Signed-off-by: Piotr Caban piotr@codeweavers.com
v2:
- added credit for Michael
dlls/kernel32/tests/virtual.c | 12 +++----- dlls/ntdll/ntdll_misc.h | 1 + dlls/ntdll/signal_arm.c | 8 +++++ dlls/ntdll/signal_arm64.c | 8 +++++ dlls/ntdll/signal_i386.c | 51 +++++++++++++++++++++++++++++++ dlls/ntdll/signal_powerpc.c | 8 +++++ dlls/ntdll/signal_x86_64.c | 45 +++++++++++++++++++++++++++ dlls/ntdll/thread.c | 1 + dlls/ntdll/virtual.c | 57 +++++++++++++++++++++++++++-------- 9 files changed, 170 insertions(+), 21 deletions(-)
Hello Piotr,
I didn't fully review your patch, but note that we had this feature basically disabled in Staging (hidden behind an environment variable) because it caused a lot of trouble.
The main issues were:
* Syscalls will just fail with EFAULT when they encounter a page without sufficient protections. It will not trigger a signal! This means it would be necessary to add code to handle EFAULT whenever there is a chance that the memory passed by the user might have the copy-on-write flag. In particular, this affects all wineserver calls which directly write to user-provided buffers. See:
https://github.com/wine-staging/wine-staging/blob/master/patches/ntdll-WRITE...
* For third party libraries you always have to ensure that faults are handled before passing any pointer. This even affects the OpenGL libs: They pass memory addresses directly to the kernel, and thus don't trigger the write patches. We noticed weird rendering errors in several games with the copy-on-write logic enabled.
Just to make sure, can those issues still happen in your version of the patch?
Best regards, Sebastian
Hi Sebastian,
On 2/22/19 5:08 PM, Sebastian Lackner wrote:
I didn't fully review your patch, but note that we had this feature basically disabled in Staging (hidden behind an environment variable) because it caused a lot of trouble.
The main issues were:
- Syscalls will just fail with EFAULT when they encounter a page
without sufficient protections. It will not trigger a signal! This means it would be necessary to add code to handle EFAULT whenever there is a chance that the memory passed by the user might have the copy-on-write flag. In particular, this affects all wineserver calls which directly write to user-provided buffers. See:
https://github.com/wine-staging/wine-staging/blob/master/patches/ntdll-WRITE...
The code is changed in a way so it behaves exactly the same as memory with write watch. Before executing the syscall check_write_access should make the memory readable. I think copy-on-write EFAULT shouldn't happen during syscall in current wine.

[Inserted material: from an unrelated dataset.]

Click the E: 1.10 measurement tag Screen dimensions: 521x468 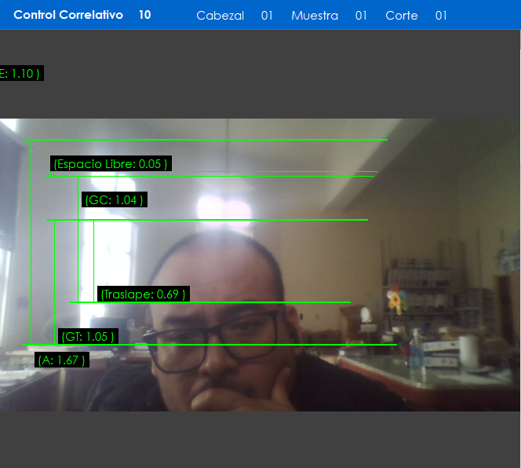(20, 73)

- For third party libraries you always have to ensure that faults are
handled before passing any pointer. This even affects the OpenGL libs: They pass memory addresses directly to the kernel, and thus don't trigger the write patches. We noticed weird rendering errors in several games with the copy-on-write logic enabled.
Do you remember any of the games that were affected? I'm expecting it to still be a problem.
Thanks, Piotr
Hello Piotr,
On 22.02.19 17:38, Piotr Caban wrote:
Hi Sebastian,
On 2/22/19 5:08 PM, Sebastian Lackner wrote:
I didn't fully review your patch, but note that we had this feature basically disabled in Staging (hidden behind an environment variable) because it caused a lot of trouble.
The main issues were:
- Syscalls will just fail with EFAULT when they encounter a page
without sufficient protections. It will not trigger a signal! This means it would be necessary to add code to handle EFAULT whenever there is a chance that the memory passed by the user might have the copy-on-write flag. In particular, this affects all wineserver calls which directly write to user-provided buffers. See:
https://github.com/wine-staging/wine-staging/blob/master/patches/ntdll-WRITE...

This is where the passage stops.